Samedi 25 Juillet 2026

Cette fois-ci, le ministre des Finances, qui avait publiquement affirmé ne pas reconnaître les statistiques, va sans doute se réjouir de cette annonce, déjà reprise et manipulée par certains médias proches de la junte. Ramy Haroun, chercheur.


Image CEDPE
Image CEDPE
La baisse du taux de pauvreté au Tchad à 40,7 % est une bonne nouvelle, mais elle ne doit pas masquer les difficultés persistantes auxquelles la majorité des tchadiens reste confrontée. Selon les estimations de la Banque mondiale, cette amélioration s'explique notamment par une meilleure production agricole et une croissance du secteur non pétrolier. 
De nombreux jeunes, y compris des milliers de diplômés sans emploi qui ne croient plus aux promesses de l’État, se sont orientés vers le secteur privé, que ce soit dans l’agriculture, le commerce ou encore de petits boulots comme celui de « clandoman », pour faire face aux difficultés du quotidien.
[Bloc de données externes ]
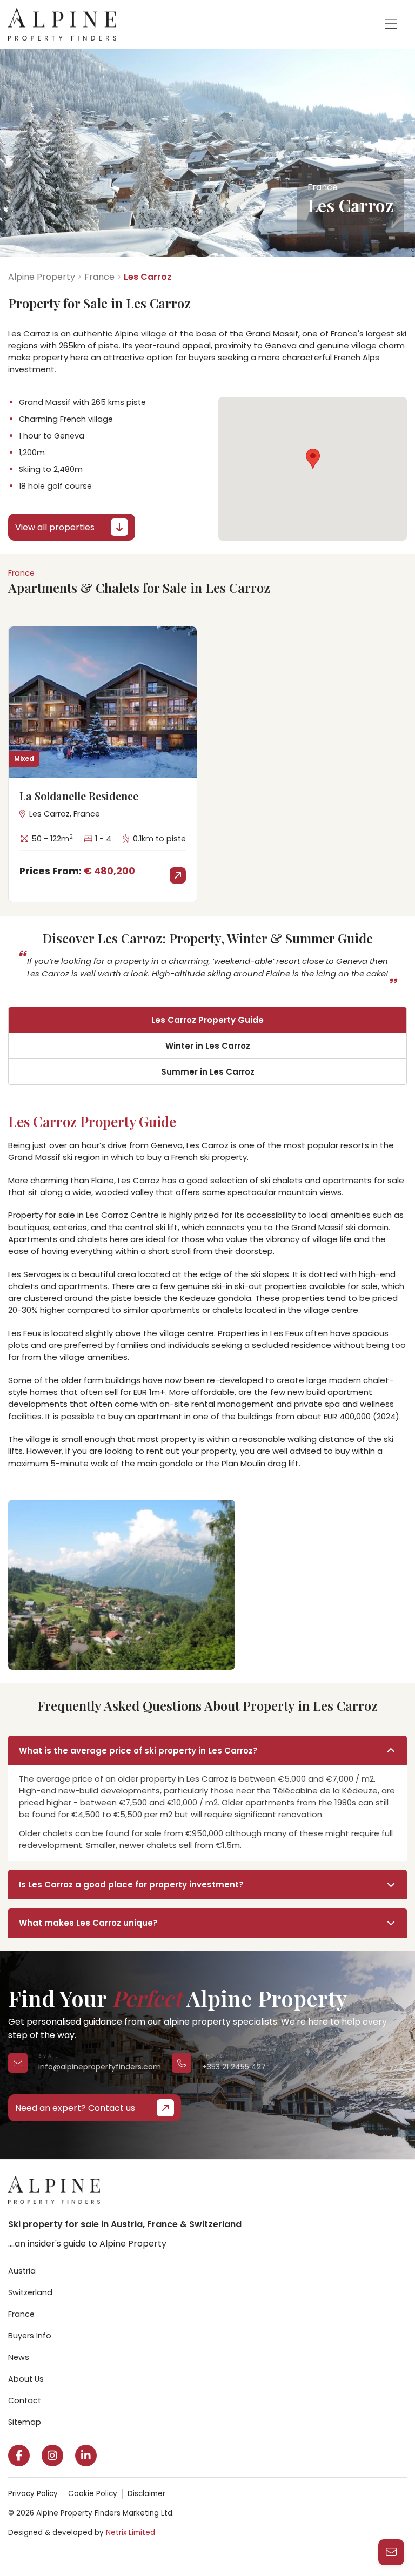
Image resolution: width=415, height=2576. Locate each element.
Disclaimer (146, 2494)
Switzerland (30, 2292)
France (99, 277)
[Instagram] (52, 2455)
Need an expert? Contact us (75, 2108)
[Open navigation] (390, 24)
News (18, 2357)
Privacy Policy (33, 2494)
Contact (24, 2400)
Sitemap (24, 2422)
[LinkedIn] (86, 2455)
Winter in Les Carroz (207, 1045)
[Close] (393, 2410)
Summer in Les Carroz (208, 1071)
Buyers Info (29, 2335)
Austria (22, 2270)
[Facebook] (19, 2455)
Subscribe (238, 2540)
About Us (26, 2378)
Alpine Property (41, 277)
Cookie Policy (92, 2494)
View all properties (55, 527)
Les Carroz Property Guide (207, 1020)
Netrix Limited (130, 2532)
Par ailleurs, il ne faut pas négliger non plus l’aide apportée par la diaspora à ses proches. MS. Abdelsalam, chercheur associé au CEDPE.
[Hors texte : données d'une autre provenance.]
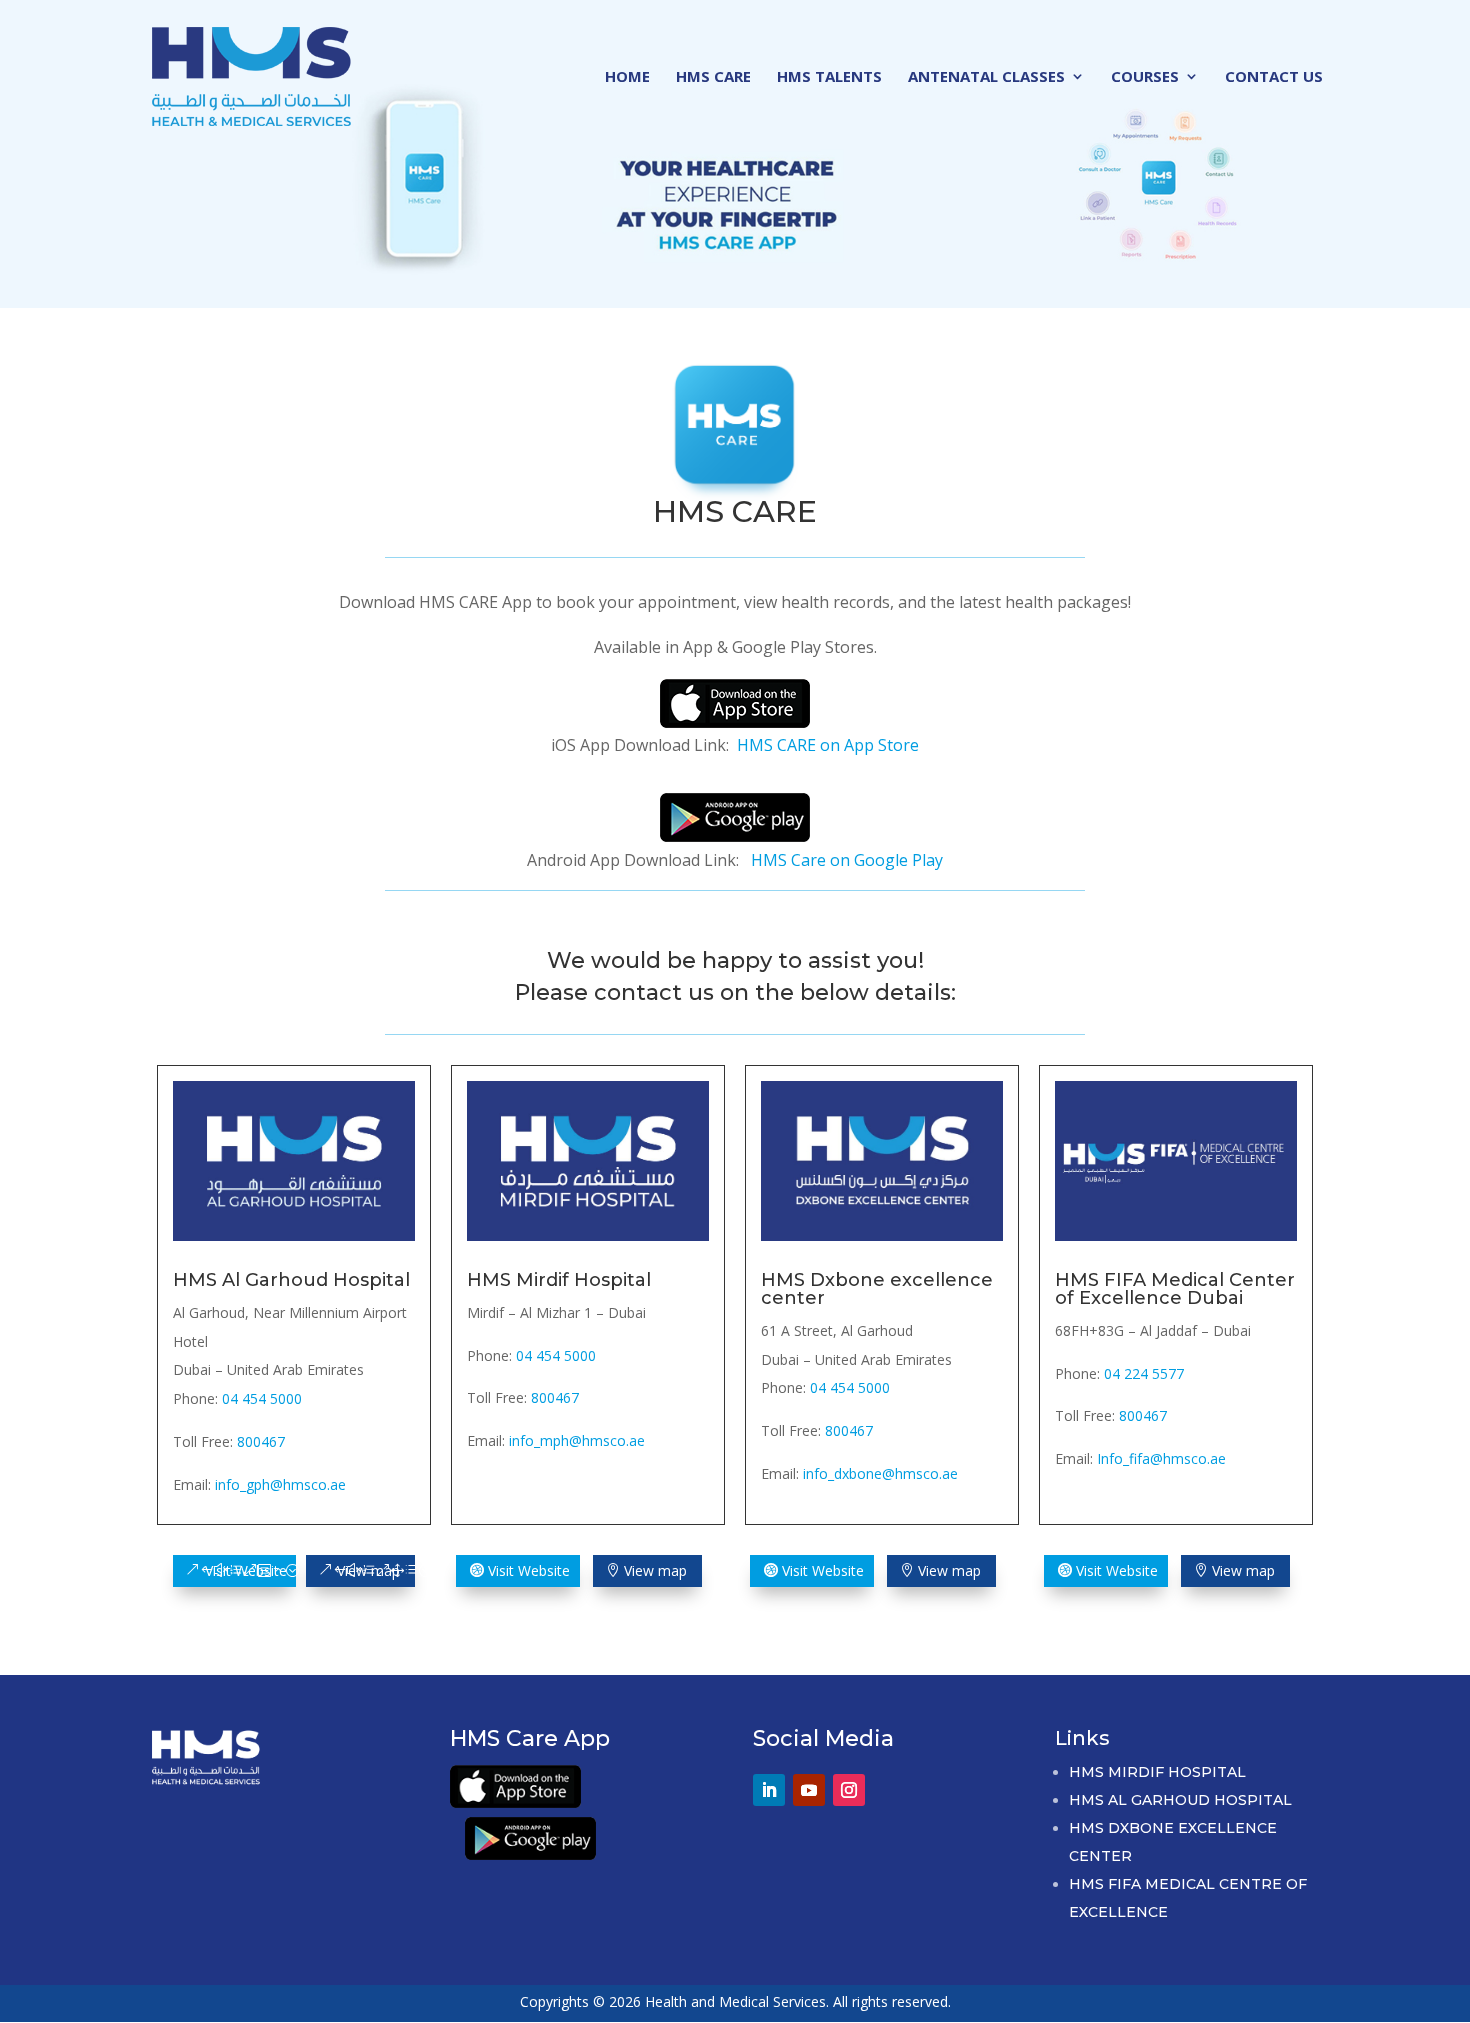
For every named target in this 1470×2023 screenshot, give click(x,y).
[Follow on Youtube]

Toutefois, un taux de pauvreté de 40,7 % signifie que plus de 4/10 de tchadiens survivent encore sous le seuil international de pauvreté. De plus, la pauvreté monétaire ne reflète pas à elle seule les réalités du terrain : accès limité à l'eau potable, aux soins de santé, à une éducation de qualité, à l'électricité, à l'emploi formel et aux infrastructures.
Il faut aussi rappeler que les chiffres de la Banque mondiale sont des estimations macroéconomiques basées sur des modèles statistiques, et non les résultats d’un recensement national récent. Ils donnent une idée générale, mais ne remplacent pas les enquêtes de terrain. Cette fois-ci, le ministre des Finances, qui avait publiquement affirmé ne pas reconnaître les statistiques, va sans doute se réjouir de cette annonce, déjà reprise et manipulée par certains médias proches de la junte. Ramy Haroun, chercheur.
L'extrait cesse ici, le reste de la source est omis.